消化不良(しょうかふりょう、英: indigestion、英: dyspepsia)または、胃もたれ(英: upset stomach)は、上腹部の不快感、胸やけ、逆流などを生じた状態である[2]。また、腹部膨満感、吐き気、げっぷ、食事中の予想より早い満腹感などの症状もあげられる[5][6]。これらの症状は長期間続いたり再発したりすることが多い[6]。 消化不良は生活の質を下げることがある[1]。
原因には、胃食道逆流症(GERD)、胃炎、消化性潰瘍、食道けいれん、胃排泄遅延、乳糖不耐症、冠動脈疾患、がん、などがあげられる[3]。非ステロイド性抗炎症薬、ビスホスホネート、副腎皮質ホルモンなどいくつかの医薬品が原因となる場合もある[2]。機能性消化不良は、症状はあるが基礎疾患の証拠がない場合に診断されることがある[3]。
60歳以上の人、または嚥下障害、体重減少、赤血球が少ないなどの懸念される症状がある人には、内視鏡(柔軟なチューブに取り付けられたカメラを喉から胃まで挿入する手順)による検査が勧められる[1]。60歳未満の人には、ヘリコバクター・ピロリ細菌の検査をし、陽性の場合には治療が勧められる[1]。アジア圏では、35歳以上の人に内視鏡検査が推奨される[1]。

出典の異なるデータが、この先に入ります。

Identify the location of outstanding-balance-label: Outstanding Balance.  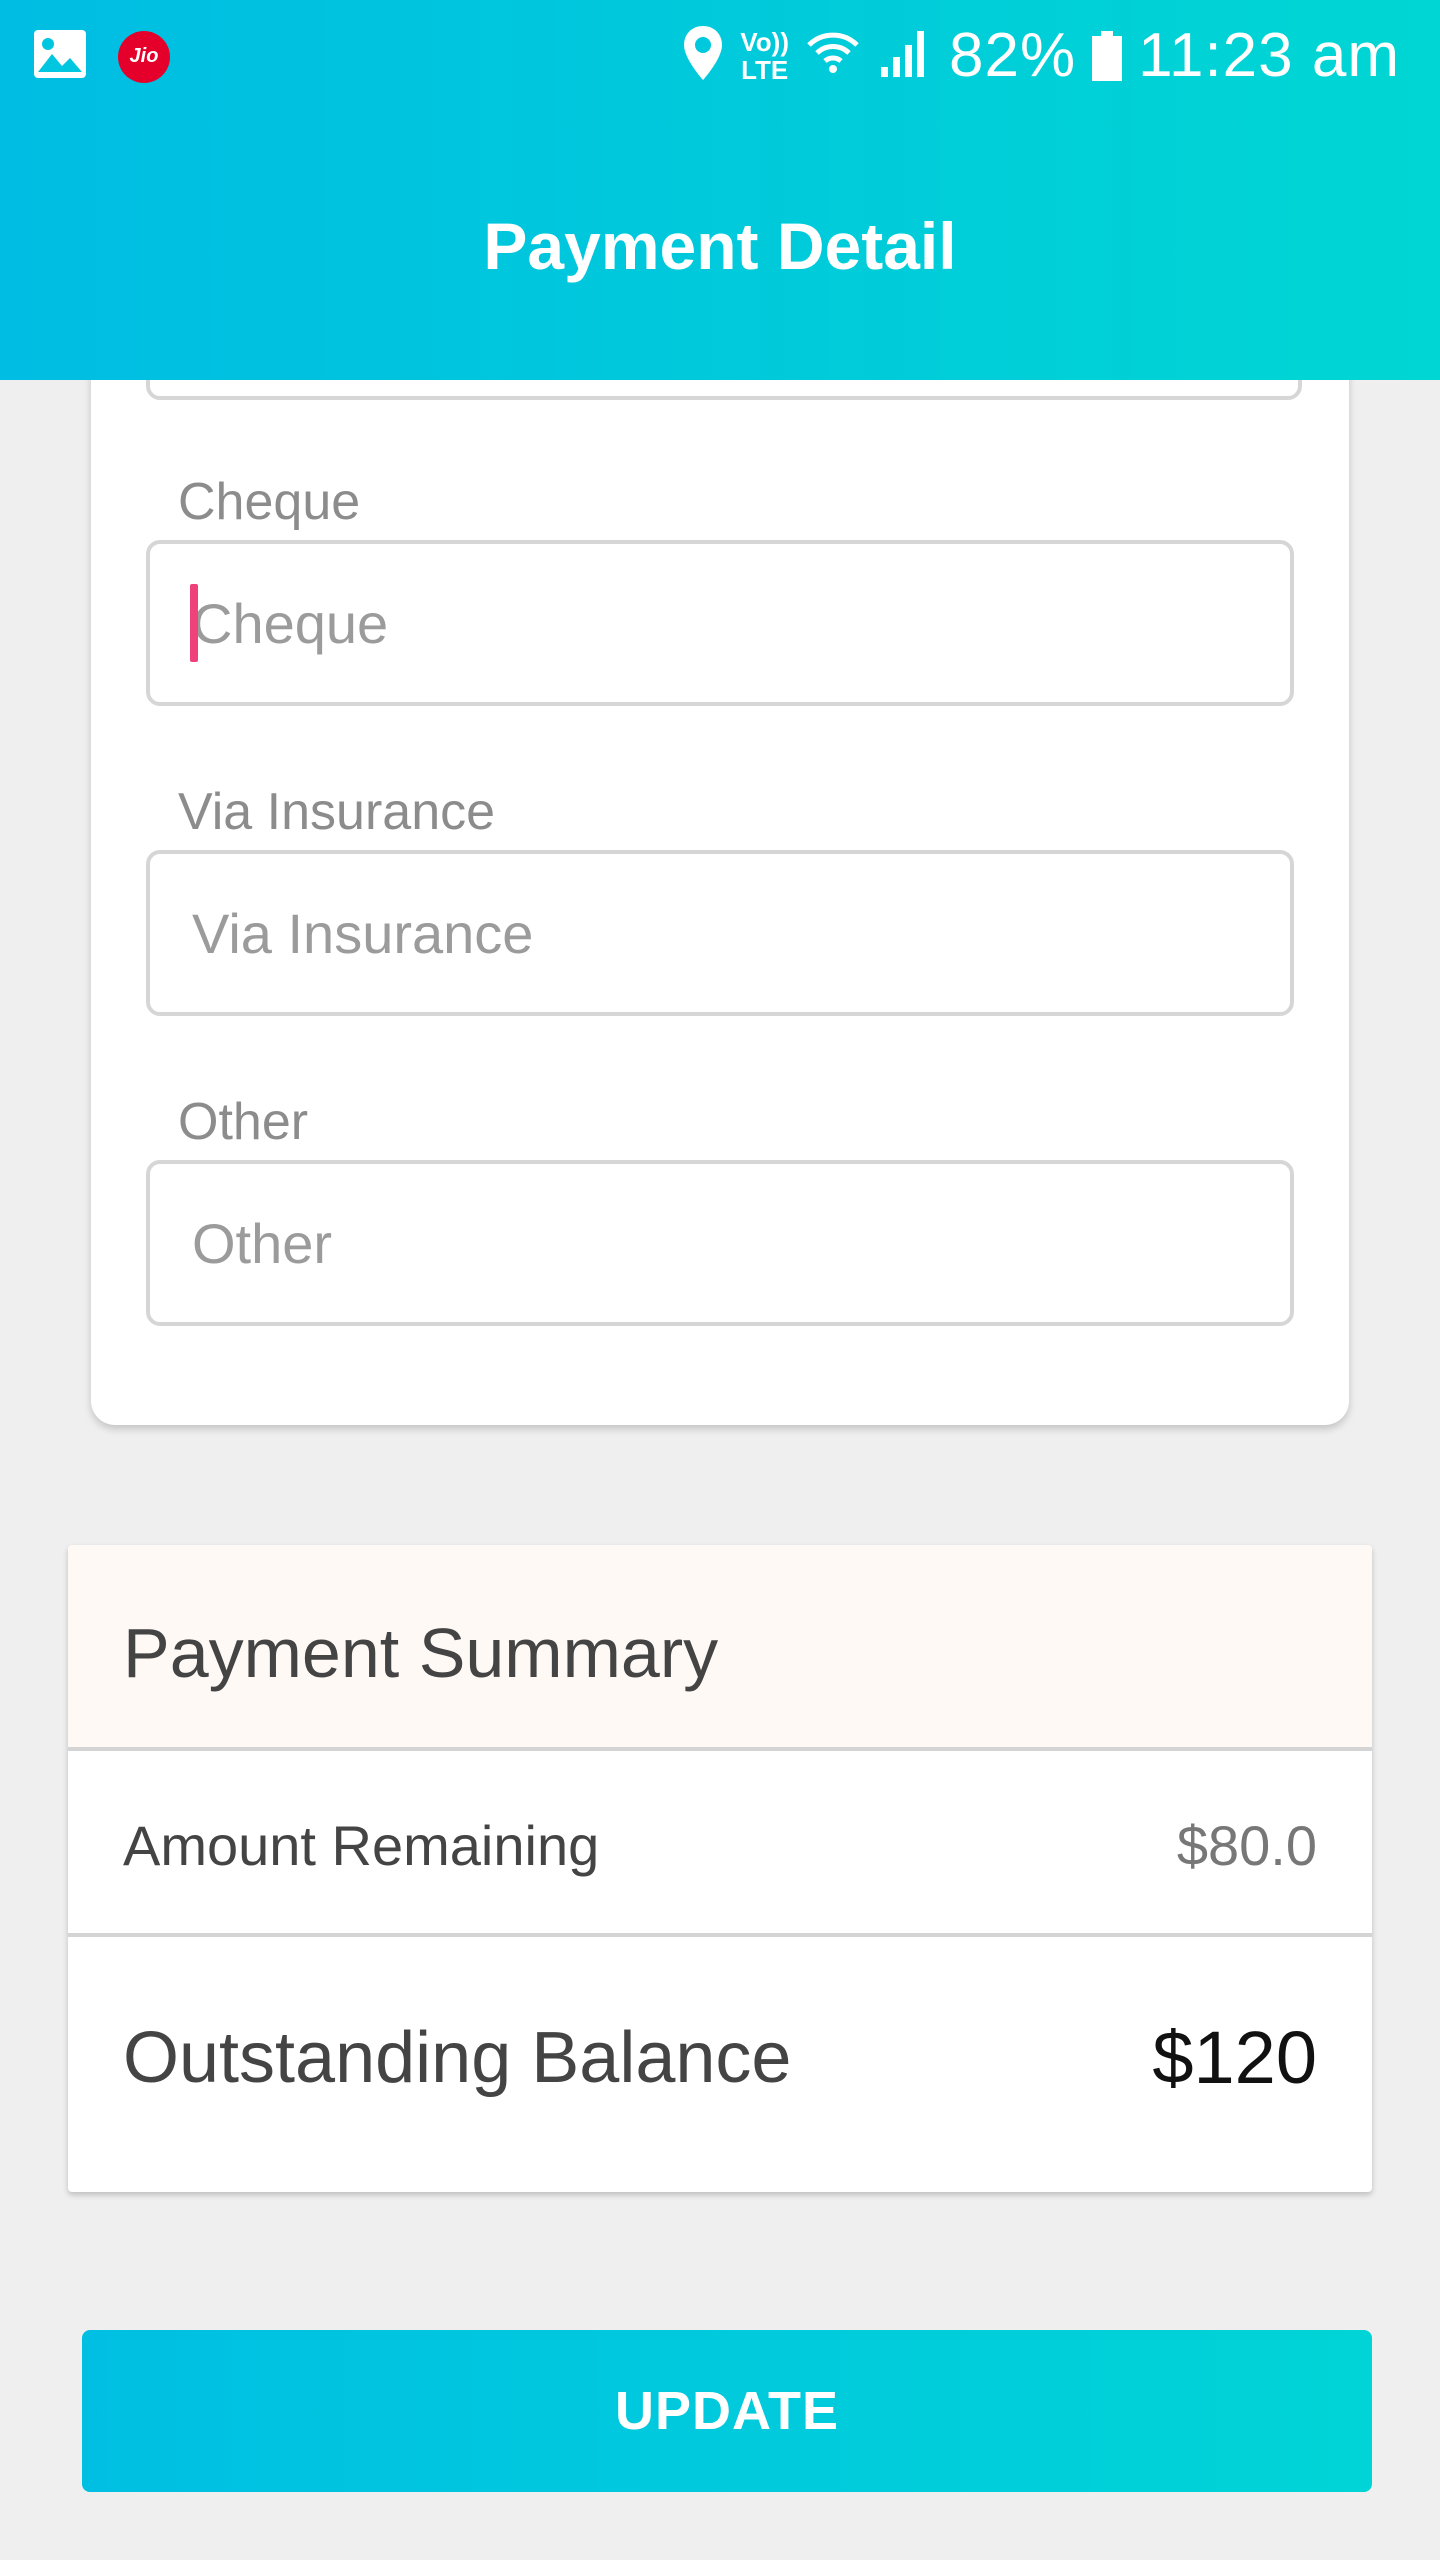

効果的な対策には、喫煙、飲酒、コーヒー、チョコレート、高脂肪食品、肥満などを避けることがあげられる[2]。就寝前の食事を控えることや寝る時に頭を高くすることなども効果的な場合がある[2]。制酸薬が効果的であることが多いが、粘性のあるリドカインの添加が効果的かは不明である[4]。プロトンポンプ阻害薬が使用されることが多く、これにヒスタミンH2受容体拮抗薬が加えられる場合がある[1]。
消化不良は一般的にみられる症状であり、20%の人が生涯のある時点で罹患する[1]。西洋諸国では機能性消化不良のケースが大部分の症例数をしめており、15%の人が罹患している[7][8]。消化不良は、平均余命の短縮とは関連しない。消化不良を意味する「dyspepsia」は、ギリシャ語で「悪い」を意味する「dys」と「消化」を意味する「pepse」からきている[5]。消化不良の症状は18世紀には説明されている[5]。